EXTRACTED INFORMATION >>
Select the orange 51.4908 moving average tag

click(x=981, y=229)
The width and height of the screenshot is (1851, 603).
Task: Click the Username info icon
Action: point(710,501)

--

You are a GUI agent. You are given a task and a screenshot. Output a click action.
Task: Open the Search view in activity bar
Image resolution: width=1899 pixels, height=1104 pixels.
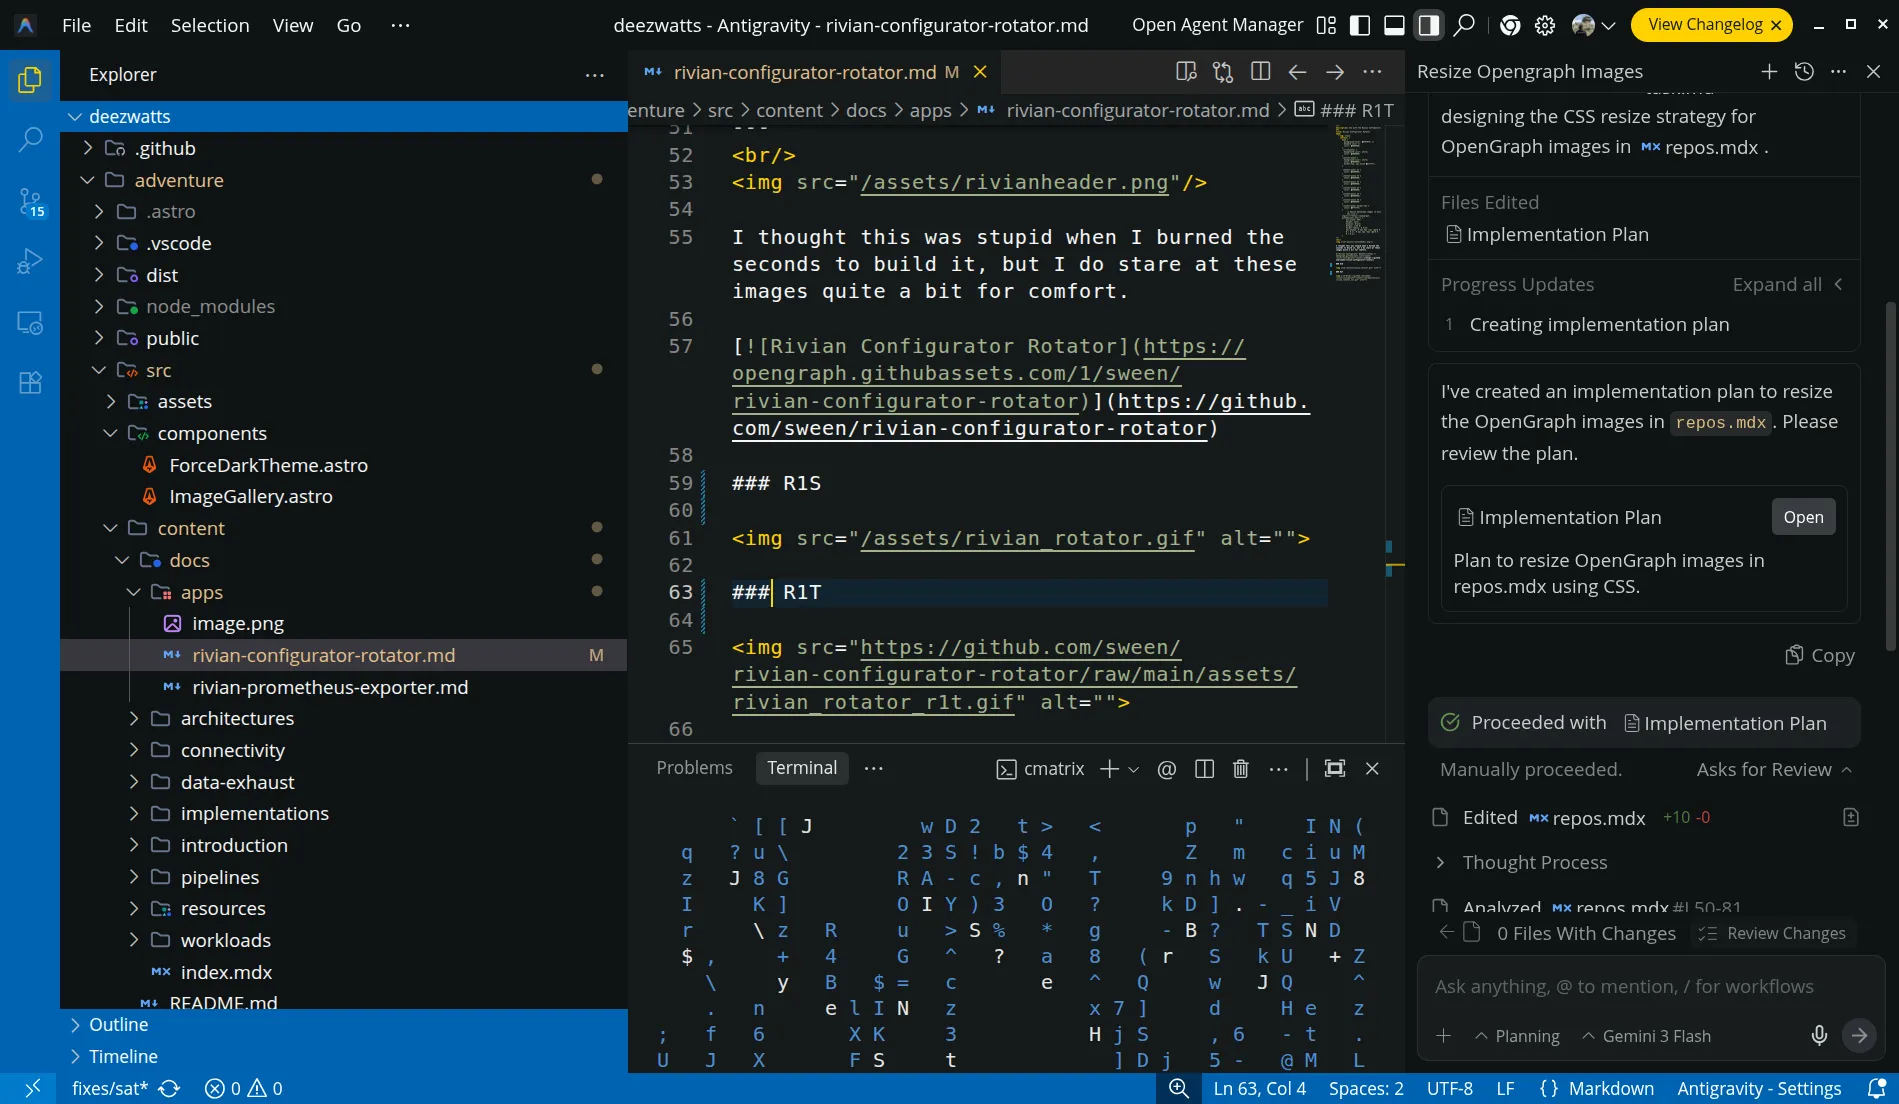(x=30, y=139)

---

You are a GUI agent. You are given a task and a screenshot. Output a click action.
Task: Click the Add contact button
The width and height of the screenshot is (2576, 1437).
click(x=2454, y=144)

GIVEN TASK >> State how many lines of the listing above include the word "screenshot", giving only the number.

SOLVED EXERCISE >> 4